Así comprendían el arte aquellos grandes papas del Renacimiento;   —301→   y fue menester que viniesen tiempos de decadencia artística y de decadencia religiosa, o pontífices insensibles a la belleza, para que se sintiera la necesidad de vestir aquellos sexos inocentes y para que se atrevieran a vestirlos pseudoartistas -que han pasado con el mote de camiseros al otro terrible infierno de la Historia-. Sería de ver a esos moralistas de Buenos Aires en aquella capilla donde el Papa dice su misa, para oír como concilian sus escrúpulos con esas caderas redondas y esos vientres sensuales de las figuras miguelangelescas, donde a veces cuerpos desnudos se entrelazan en cópulas ambiguas. Seguramente responderían que tales son los restos, conservados por respeto a la tradición, de una época en la cual el paganismo renaciente en el arte había invadido los dominios del culto. Sí: aquélla es la época en que la madre de Pietro Aretino, que había sido una linda cortesana de Arezzo, sirvió de modelo para la Virgen que colocaron en el templo de su ciudad, y que el hijo, expósito y libertino, muchos años más tarde, en sus días de gloria, encargaba copiar sin duda para conservarla con orgullo en su palacio de Venecia. Sí: aquélla es la época en que Nanni Grosso, agonizante en un hospital, según la anécdota que Taine nos refiere, rechazaba el crucifijo vulgar que se le ofrecía y pedía que le trajesen en cambio uno tallado por la mano de Donatello. Pero yo creo que esa confusión de lo religioso y lo profano, de lo místico y lo sensual, no fue en manera alguna un renacimiento del paganismo, sino un simple y vigoroso florecimiento del arte, que no es pagano ni cristiano, pues su obra no reconoce otro ideal que la perfección de las formas ni otra religión que el amor a la naturaleza.

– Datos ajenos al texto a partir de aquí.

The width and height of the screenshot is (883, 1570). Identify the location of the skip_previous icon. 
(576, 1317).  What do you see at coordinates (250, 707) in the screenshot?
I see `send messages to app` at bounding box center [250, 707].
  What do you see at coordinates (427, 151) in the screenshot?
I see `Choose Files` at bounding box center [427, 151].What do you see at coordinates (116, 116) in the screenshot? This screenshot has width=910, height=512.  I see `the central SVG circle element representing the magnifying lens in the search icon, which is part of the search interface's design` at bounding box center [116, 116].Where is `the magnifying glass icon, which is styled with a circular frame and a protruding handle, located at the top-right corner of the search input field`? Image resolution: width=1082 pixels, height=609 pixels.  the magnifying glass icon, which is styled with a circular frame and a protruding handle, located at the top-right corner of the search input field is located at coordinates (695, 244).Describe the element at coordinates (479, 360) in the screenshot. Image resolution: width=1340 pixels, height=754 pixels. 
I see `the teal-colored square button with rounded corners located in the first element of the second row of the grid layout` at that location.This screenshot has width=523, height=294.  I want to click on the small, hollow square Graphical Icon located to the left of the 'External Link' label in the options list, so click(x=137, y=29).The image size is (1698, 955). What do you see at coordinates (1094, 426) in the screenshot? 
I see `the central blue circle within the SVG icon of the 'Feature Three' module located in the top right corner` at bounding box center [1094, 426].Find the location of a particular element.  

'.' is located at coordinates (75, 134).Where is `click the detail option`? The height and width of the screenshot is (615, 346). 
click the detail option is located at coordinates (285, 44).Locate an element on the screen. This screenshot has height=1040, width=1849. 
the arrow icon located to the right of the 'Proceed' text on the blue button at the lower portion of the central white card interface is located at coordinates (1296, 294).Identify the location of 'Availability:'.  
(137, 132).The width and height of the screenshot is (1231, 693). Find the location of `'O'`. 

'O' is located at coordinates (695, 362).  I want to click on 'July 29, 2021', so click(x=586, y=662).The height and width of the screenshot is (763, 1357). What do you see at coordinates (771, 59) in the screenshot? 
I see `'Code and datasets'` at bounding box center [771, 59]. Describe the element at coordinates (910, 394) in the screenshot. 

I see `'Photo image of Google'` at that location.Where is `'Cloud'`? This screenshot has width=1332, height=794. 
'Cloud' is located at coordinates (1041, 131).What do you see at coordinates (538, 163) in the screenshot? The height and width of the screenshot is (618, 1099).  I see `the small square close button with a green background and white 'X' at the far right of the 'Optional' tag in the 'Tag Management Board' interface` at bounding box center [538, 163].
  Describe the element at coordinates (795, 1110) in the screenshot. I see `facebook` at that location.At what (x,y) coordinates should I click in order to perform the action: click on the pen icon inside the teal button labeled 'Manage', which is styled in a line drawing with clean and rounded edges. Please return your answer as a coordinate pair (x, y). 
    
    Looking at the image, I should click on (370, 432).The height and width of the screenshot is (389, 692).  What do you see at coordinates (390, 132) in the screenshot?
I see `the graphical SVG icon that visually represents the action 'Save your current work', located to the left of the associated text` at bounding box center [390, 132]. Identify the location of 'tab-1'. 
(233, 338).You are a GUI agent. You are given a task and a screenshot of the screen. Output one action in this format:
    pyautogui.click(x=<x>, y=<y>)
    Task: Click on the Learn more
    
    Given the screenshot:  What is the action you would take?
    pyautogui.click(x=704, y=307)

He ahí por qué cuando el catolicismo necesitó decorar sus capillas o erigir sus divinidades ante los ojos del pueblo, los artistas prefirieron para sus creaciones aquellos episodios de los libros santos que les permitían pintar la carne humana en su magnífica desnudez. Así se explica esa profusión incontable de Susanas perseguidas, de Sebastianes asaetados, de Magdalenas penitentes, de Cristos depuestos, de Juanes adolescentes, de Adanes seducidos y de Evas pecadoras -temas que sin cesar se repiten en la imaginería religiosa de Italia-. Y qué decir de las figuras simplemente decorativas con que los pintores gustaban exornar los lugares sagrados, tales por ejemplo aquellos frescos realistas del Tintoreto en la Escuela San Roque de Venecia o en la Sala Constantina del Vaticano, aquélla que pintó Francisco Penni junto al retrato de San León: una mujer desnuda que simboliza la Verdad... Las citas podrían multiplicarse hasta lo infinito, y no sólo dentro de ese idealismo que reproduce la figura humana en su prístina y pura desnudez, sino de ese otro más audaz que complicó el desnudo con fábulas dramáticas, henchidas de sensualidad o de lujuria; y no dejaré de mencionar que el gótico de las basílicas, siempre en rebusca de nuevas magnificencias decorativas, llegó a florecer en alegorías monstruosas; que en el Castillo de Sant'Angelo, antigua residencia de los papas, aún puede verse obscenos episodios de sátiros abrazados a sus ninfas; y que una serie de medallones bizantinos en el vestíbulo de San Marco de   —302→   Venecia, ilustra la historia del génesis y los amores edénicos, con tal profusión de detalles que raya en las escabrosidades de la ginecología... ¡Oh, no! La Iglesia y la moral religiosa, para protestar del desnudo en el arte, necesitaría quemar primero sus frescos más admirados y sus basílicas más gloriosas.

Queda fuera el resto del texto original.